Dynamical analysis and cosmological evolution in Weyl integrable gravity

TL;DR

This paper explores the cosmological evolution within Weyl integrable gravity, analyzing scalar field interactions, stability of solutions, and deriving exact solutions using variational symmetries in a universe with ideal and Chaplygin gases.

Contribution

It introduces a geometric scalar field in Weyl integrable gravity, analyzes its stability, and constructs exact solutions via variational symmetries, extending previous cosmological models.

Findings

Identification of stationary points and their stability properties.

Derivation of gravitational field equations from a Lagrangian.

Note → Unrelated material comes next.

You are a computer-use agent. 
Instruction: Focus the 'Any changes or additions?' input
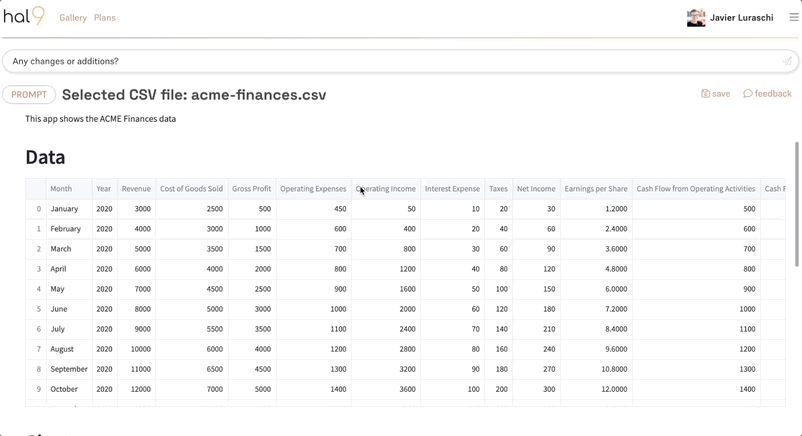[x=390, y=61]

Construction of analytic and exact solutions using variational symmetries.

Abstract

We investigate the cosmological evolution for the physical parameters in Weyl integrable gravity in a Friedmann--Lema\^{\i}tre--Robertson--Walker universe with zero spatially curvature. For the matter component, we assume that it is an ideal gas, and of the Chaplygin gas. From the Weyl integrable gravity a scalar field is introduced by a geometric approach which provides an interaction with the matter component. We calculate the stationary points for the field equations and we study their stability properties. Furthermore, we solve the inverse problem for the case of an ideal gas and prove that the gravitational field equations can follow from the variation of a Lagrangian function. Finally, variational symmetries are applied for the construction of analytic and exact solutions.